In the policy, what service did you use? All/Any, built-in RDP, or your own custom RDP?

Christopher_McMullan
Staff
Staff
March 16, 2015

Okay, try running the sniff again:

 

diag sniffer packet any "host w.x.y.z and port 3389" 4

ragno
ragnoAuthor
New Member
March 16, 2015

Christopher_McMullan
Staff
Staff
March 16, 2015

Alright...it looks as if the packet leaves 'on the wire' towards the RDP server. Can you check the server logs to see why it does not reply?

Iescudero
New Member
March 16, 2015

Hi to all!

maybe this is obvious, but just wondering. you get from the server to fortigate and vice versa with a ping?

 

Bye!

Christopher_McMullan
Staff
Staff
March 16, 2015

escudero wrote:

Hi to all!

maybe this is obvious, but just wondering. you get from the server to fortigate and vice versa with a ping?

 

Bye!

That raises a good question: what is the server's gateway? Is it the FortiGate?

 

Better to check the server logs anyway, since we know the traffic reaches the server. The FortiGate is not blocking it. See if it's related to the source IP of the request, or source OS version (newer or older verion of Remote Desktop?), or else the wrong gateway in the host routing table.

ragno
ragnoAuthor
New Member
March 16, 2015

Christopher McMullan_FTNT wrote:

escudero wrote:

Hi to all!

maybe this is obvious, but just wondering. you get from the server to fortigate and vice versa with a ping?

 

Bye!

That raises a good question: what is the server's gateway? Is it the FortiGate?

 

Better to check the server logs anyway, since we know the traffic reaches the server. The FortiGate is not blocking it. See if it's related to the source IP of the request, or source OS version (newer or older verion of Remote Desktop?), or else the wrong gateway in the host routing table.

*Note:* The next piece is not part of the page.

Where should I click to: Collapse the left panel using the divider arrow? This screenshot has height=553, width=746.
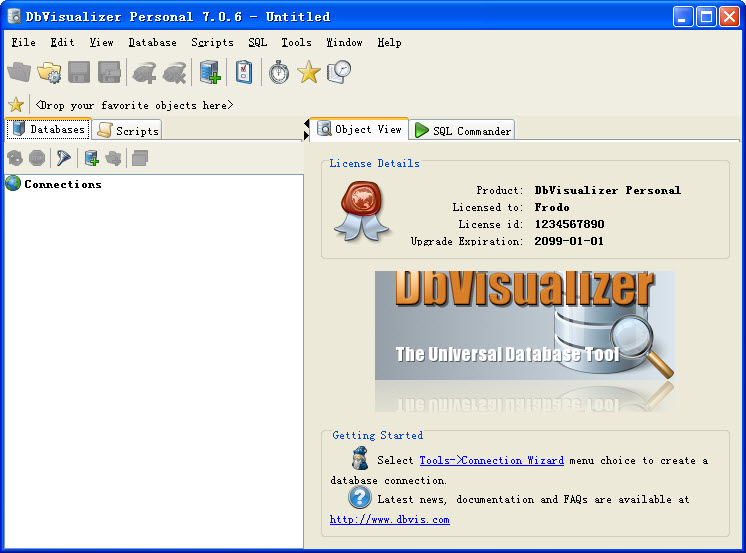tap(306, 123)
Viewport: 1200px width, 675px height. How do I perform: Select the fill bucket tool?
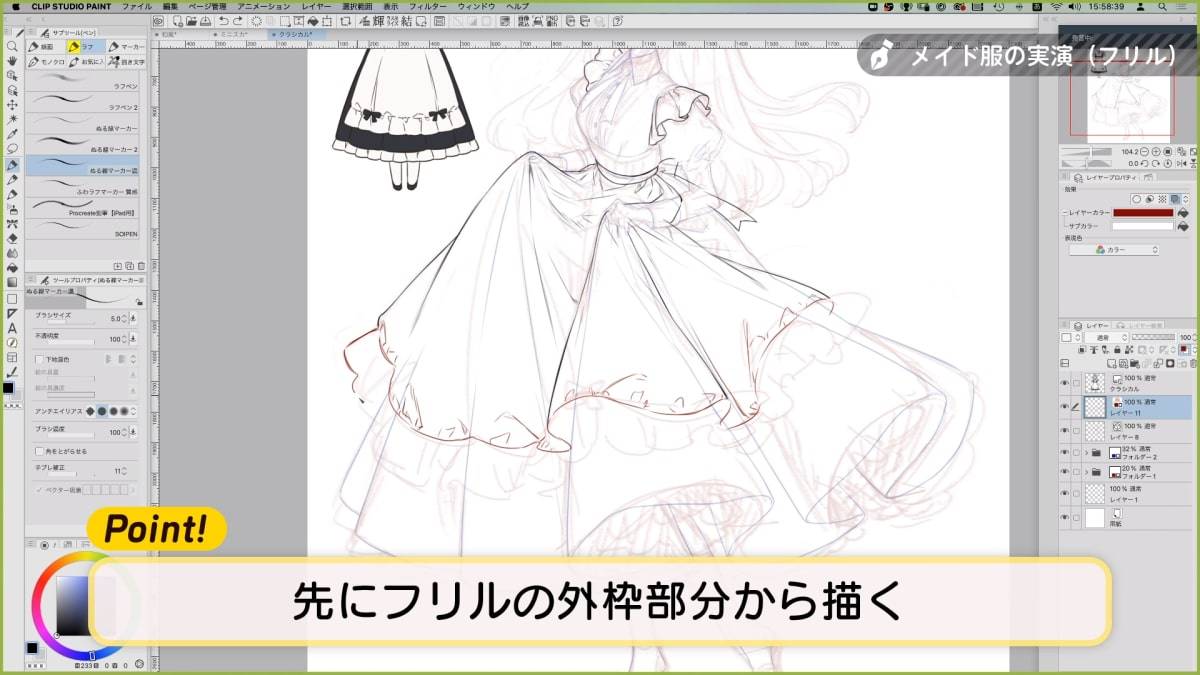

The server pings the fortigate vlan 10 interface and vice-versa.

 

The gateway is the IP of the VLAN 10 interface on Fortigate since is it who is making the intervlan routing.

The route print shows the same gateway as the ethernet adapter properties.

 

Checked if Windows Firewall was turned on and is off already.

 

The windows logs in not showing any problem, is showing the lan RDP sessions only that a I did my self inside the LAN.

 

I installed wireshark on the server and tryed to monitor but no communications related to the RDP process is shown.

 

The server is completely updated.

 

I did another test on a PC instead the server and the same problem occurs.

ragno
ragnoAuthor
New Member
March 17, 2015

I changed the policy to this way:

 

From: wan1 To: vlan10

source: 155.55.55.254 (outside client public ip)

Destination: rdp_vip

Schedule: always Service: all

Action: Accept

NAT: I tryed the 3 ways = disabled, enabled, enabled+fixed port

 

Also I tryed to set in Virtual IP the External IP Address/Range as: 0.0.0.0/0.0.0.0

 

Using version v5.0,build0305 (GA Patch 10)

 

 

 

Robin_Svanberg
New Member
March 17, 2015

Ok, strange issue. I guess nothing worked? :)

 

If you enable NAT, can you collect the output of "diag sniff packet any 'host 192.168.100.30' 4" the same time you try to connect? Just want to see if there´s any ARP requests or similiar to 192.168.100.30.

Christopher_McMullan
Staff
Staff
March 17, 2015

It would also still be very useful to review any logs generated on the server itself once connection attempts are made.

Dave_Hall
New Member
March 17, 2015

@OP

 

Perhaps you can provide the CLI script equivalent, we may be able to spot something. eg.

 

config firewall service custom     edit "rdp-port-list"         set tcp-portrange 3389-3389:0-65535     next end config firewall vip     edit "RDP-Server1"         set extintf "wan1"         set portforward enable         set mappedip 192.168.100.30         set extport 3389         set mappedport 3389     next end config firewall policy     edit 0         set srcintf "wan1"         set dstintf "dmz_net"         set srcaddr "remote-admin-pc"         set dstaddr "RDP-Server1"         set action accept         set schedule "always"         set service "rdp-port-list"         [style="background-color: #ff0000;"]set nat enable[/style]     next end

 

ragno
ragnoAuthor
New Member
March 23, 2015

Solved the problem: I just changed the port to 3386 on windows registry

(HKEY_LOCAL_MACHINE\System\CurrentControlSet\Control\TerminalServer\WinStations\RDP-Tcp\PortNumber) and now is working. 

 

But I didn't understand why 3389 doesn't works.